De fait, certains députés ont fait parler leur cœur en parlant au nom des Peulhs ou des Dogons. Le président de l’Assemblée nationale Issaka Sidibé a dû faire un rappel : «Je vous comprends parfaitement mais l’Assemblée nationale n’est pas le lieu de faire parler son cœur, ou de défendre sa communauté ou son ethnie. Pas de nous, nous sommes des Maliens. Je vous demande d’arrêter de parler au nom d’une communauté.»
Prenant la parole, le ministre de la Sécurité et de la Protection civile, le général de division Salif Traoré, a donné des réponses. «Je comprends vos réactions et questionnements, j’ai aussi le cœur meurtri comme vous, honorables députés. Parce que le bilan des trois derniers mois n’est pas du tout bon. Il y a 440 civils et 150 militaires (FAMA, Barkhane, Minusma) qui ont été tués entre janvier, février et mars 2019», selon le ministre de la Sécurité, le général de division Salif Traoré.
«Nous avons plus de 15000 hommes déployés sur le terrain, il y a des camps dans une quinzaine de localités. Aucun officiel n’accuse Dan Nan Ambassagou. Nous avons retiré le récépissé d’une association qui a dévié de ses missions initiales. Le gouvernement ne fait rien que trouver des voies et moyens pour une amélioration de la situation sur le terrain», soutient le ministre Salif Traoré.
«Le gouvernement n’a donné aucune autorisation de port d’arme à une milice, c’est pourquoi nous allons désarmer toutes les milices. Une vaste opération est en cours sur le terrain. Nous sommes en train de travailler avec des pays voisins parce que la question est internationale. Mais avant, nous allons désarmer tous les détenteurs d’armes», ajoute le général Salif Traoré.
«Nous sommes ouverts à toutes les propositions pour une sortie de crise»
Pour lui, «l’enquête est ouverte, les enquêteurs sont sur le terrain. L’interrogation des suspects est en cours. Je ne peux pas dire plus mais c’est une commission d’enquête nationale appuyée par des partenaires. Et les résultats de cette enquête seront connus de tous».
Pour le général Salif Traoré, «Nous allons renforcer notre présence au centre du pays, mais actuellement rien ne peut se faire sans les populations. C’est pourquoi il y aura des aides pour les déplacés, accompagnées des missions de sécurisation sur l’ensemble du terroir».
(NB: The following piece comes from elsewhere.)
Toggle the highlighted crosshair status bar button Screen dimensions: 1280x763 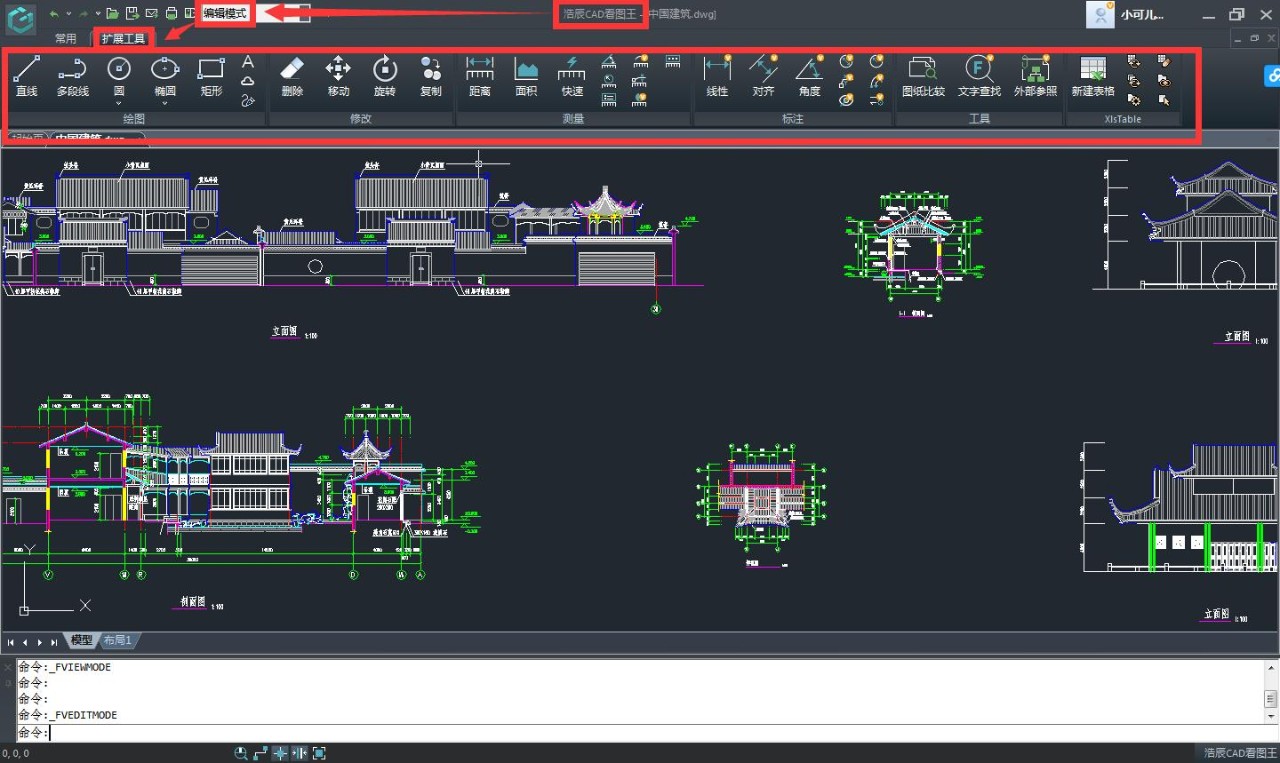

À la fin de la session d’interpellation, l’Assemblée nationale a adopté une série de recommandations lues par l’honorable Karim Keita, président de la commission de la défense nationale. L’Assemblée nationale : «Condamne avec la plus grande fermeté le massacre des populations civiles survenu à 0gossagou le 23 mars dernier, exprime sa très vive préoccupation face à la situation sécuritaire, qui ne cesse de se dégrader notamment dans les parties du nord et le centre du territoire national comme en témoignent les attaques perpétrées à Dioura et dans le village d’Ogossagou dans le cercle de Bankass dont les victimes se comptent par centaines.
Présente ses condoléances émues aux familles de l’ensemble de la crise et souhaite un prompt rétablissement aux blessés… Prend acte des mesures adoptées par le gouvernement lors du conseil des ministres extraordinaire du 24 mars 2019. Invite le gouvernement à faire toute la lumière sur les circonstances de tous ces massacres pour en identifier les auteurs, à engager contre eux des poursuites devant les juridictions compétentes et apporter aux survivants l’assistance nécessaire».
Sur le terrain à Mopti, le gouverneur a fait le point de la situation de l’attaque. «Les enquêteurs sont sur le terrain, l’interrogation des suspects a commencé. Le bilan est de 157 morts et 65 blessés à ce jour», déclare Sidi Alassane Touré.